I’ve been living in Greenpoint for about a year now. In that time I’ve learned to curse the G train, stumbled into the Black Rabbit several times and depended on a Brooklyn Burrito from Papacitos to satiate my hunger on a Sunday morning. I’ve also spent hours walking around with my camera, and I’m fairly certain I’ve covered just about every block. Inspired by the work of Brian Rose and a few others who have focussed on single neighborhoods, I decided to make Greenpoint my next project.
I didn’t have any big plans for the project. I figured starting out with a camera and a location was good enough. Then after I looked at the photographs, I’d make more decisions about the direction I wanted to take. This is the way I’ve always worked. Epic, multi-year projects aren’t my thing. I applaud those that work that way, but it’s not for me. At least, not from where I’m standing right now.
Because in fact, I maybe working on one, very long project and each of these little projects might only be chapters. There’s no way to tell. I don’t have ambitions of winning any photography contests, getting a book deal or having my work hang in a gallery in Chelsea. I have no ambitions other than to make the photographs I want to make, organized the way I want to organize them, sharing them the way I want to share them, and right now, that means the internet.
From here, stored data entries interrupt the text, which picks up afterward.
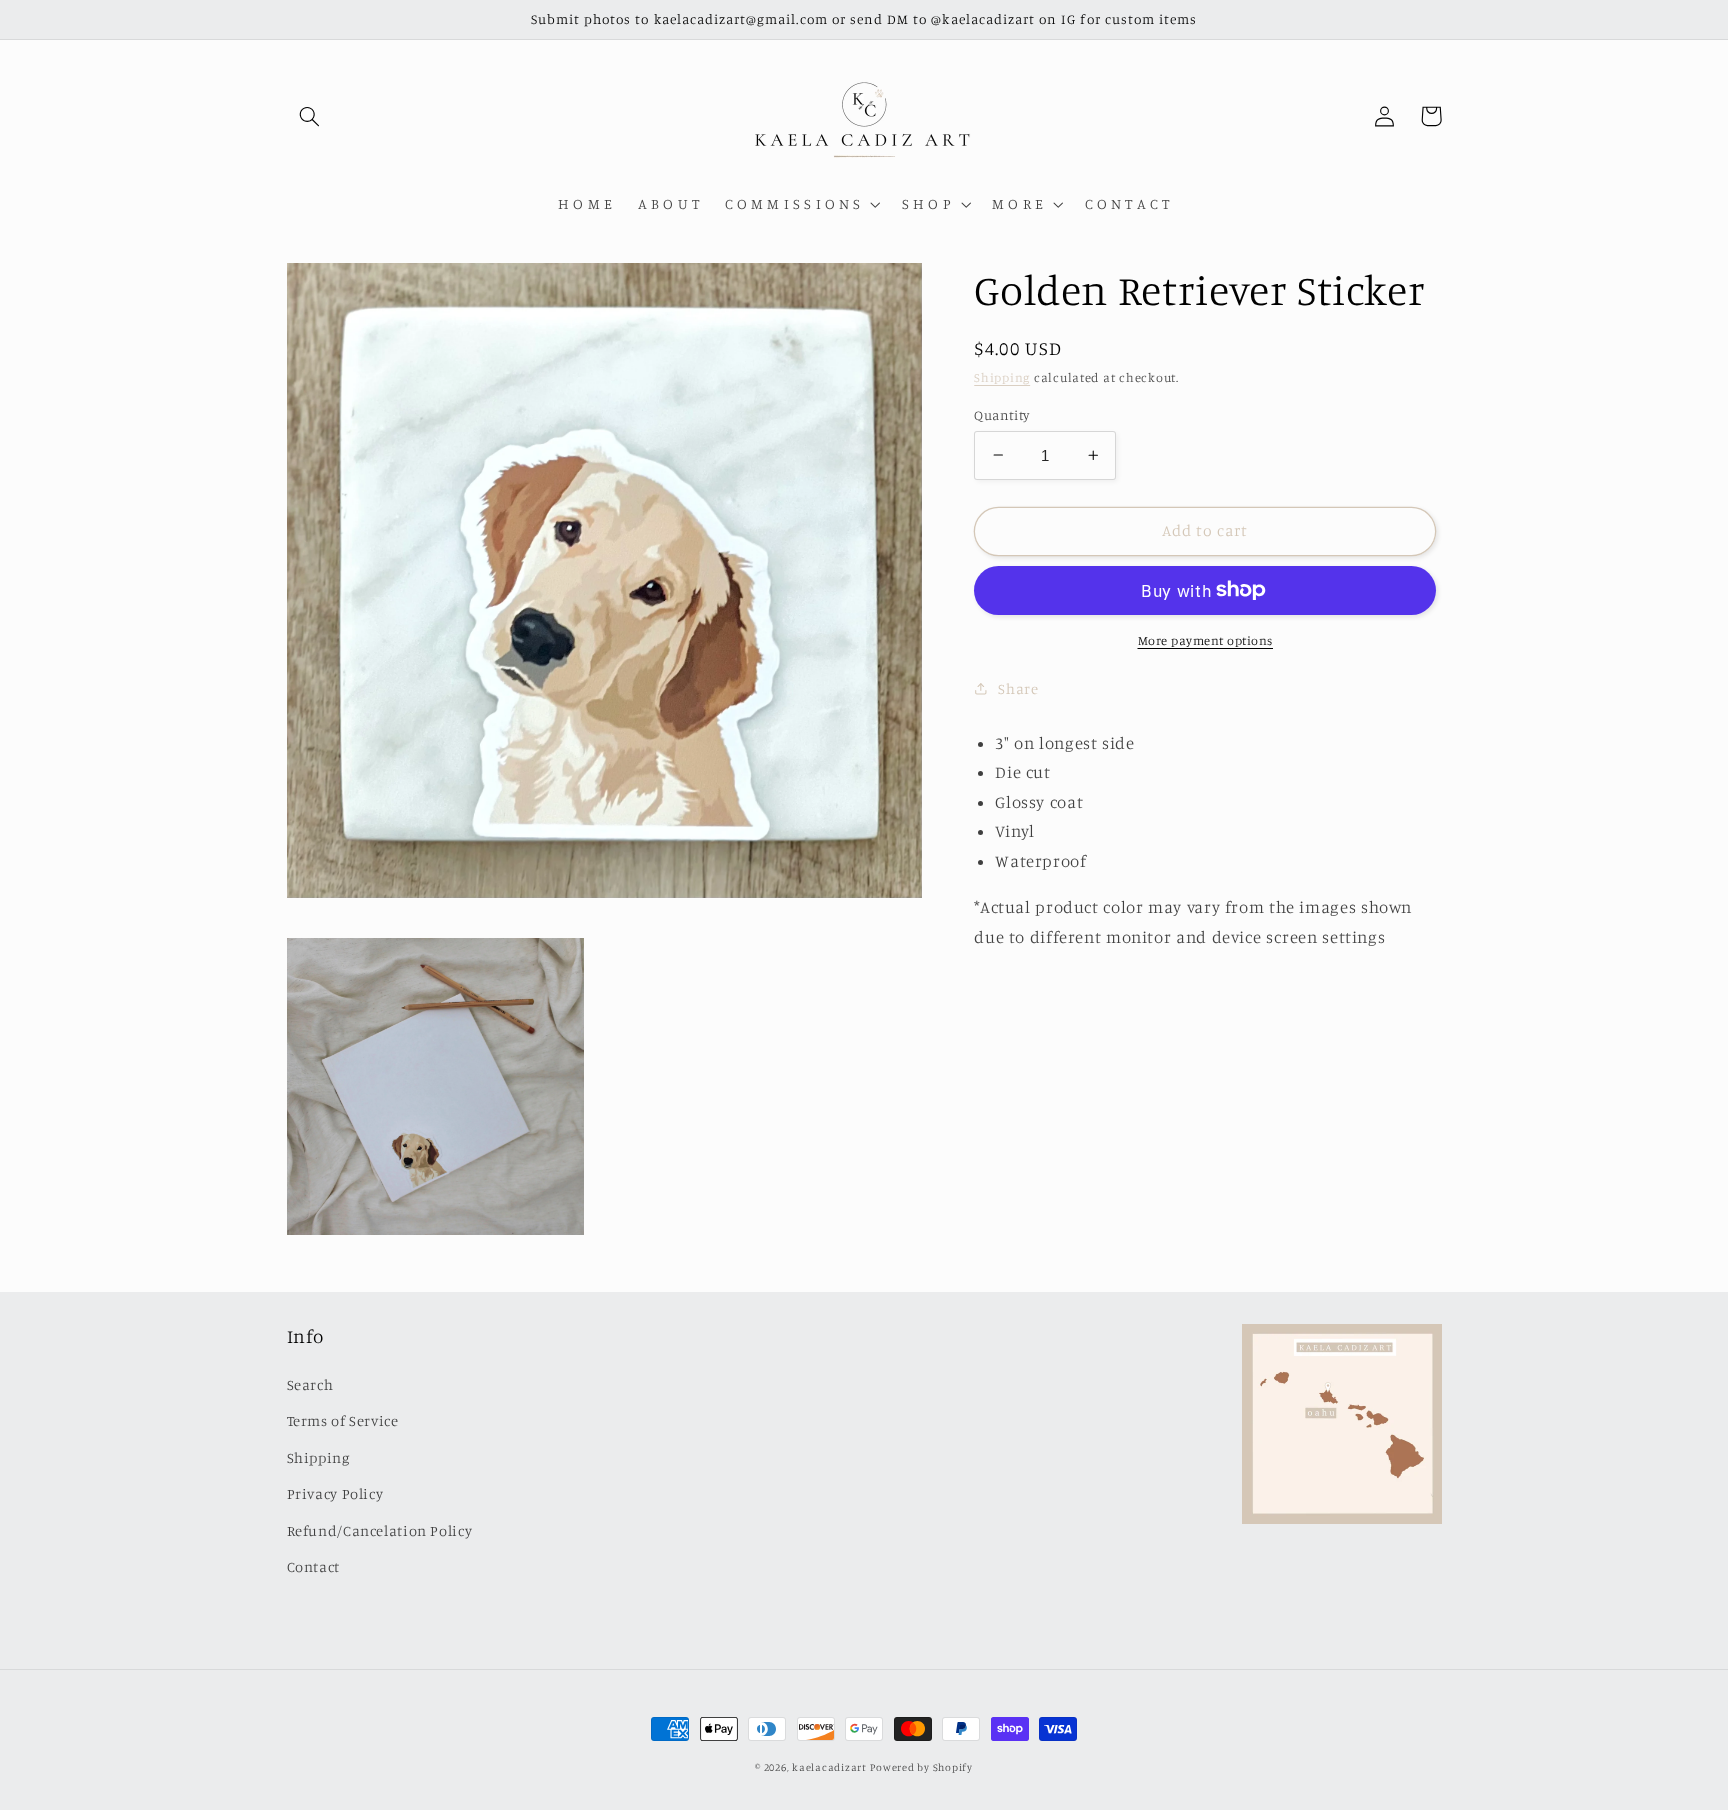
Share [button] (1018, 688)
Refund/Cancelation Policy (380, 1530)
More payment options (1206, 639)
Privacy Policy (335, 1493)
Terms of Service (343, 1420)
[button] (310, 116)
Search (310, 1384)
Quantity (1001, 414)
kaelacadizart (829, 1767)
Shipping (1002, 376)
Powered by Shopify (921, 1767)
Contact (313, 1566)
Someday I’d like to see the work in a book. In fact, I’m working on a book of my California photographs. It’s been a few years now, and I have a different perspective on the work. I didn’t realize it at the time, but the work needed the appropriate words to accompany it. So now I’m working the words. In my head it feels almost complete. That’s only part of the battle though. Making the work a physical reality is a different story. I’ll take my time to make sure I get it right.
It’s strange to sit in a tiny apartment in Greenpoint, Brooklyn and look back on work I made a few years ago, trying to figure out what compelled me to make the photographs. Looking at the photographs repeatedly while drinking a few beers can help. Writing helps more, but both create a dissonance with living in the now, here in Brooklyn.
Why am I making these new photographs? Why Greenpoint? What about those photographs I made when I first arrived in New York City and had no idea how long I’d be here? They’re different than these new photographs.
The truth is I don’t know about these Greenpoint photographs. About a month ago, I decided I’d photograph in other neighborhoods as well. Perhaps Greenpoint was a fictional place for me, and since photographs lie, why not push and prod the lie? Then I figured something out, I could call the project Greenpoint, Brooklyn. It could be about Greenpoint and Brooklyn. Freedom! Cleverness! Eureka!
The euphoria of creative insight only lasts so long though. I was back out on Sunday, photographing around Fort Greene. I made some photographs I thought were ok. What has been strange about photographing this year is that it’s the first time in about four years that I’ve photographed without a sense of urgency. For whatever reason, I could stop making these type of photographs tomorrow and move onto something else. Perhaps I’ll load up my Bessa with Neopan 1600 and make blurry, grainy, abstract black and white photographs. I don’t know. I don’t really know much these days about the photographs I’m making, other than making them is still challenging and enjoyable.
I figure I have a few more months of decent weather to wander around before winter makes it unbearable to spend time outside. That should equate to several hours of meditating and thinking about photographs and Greenpoint and Brooklyn.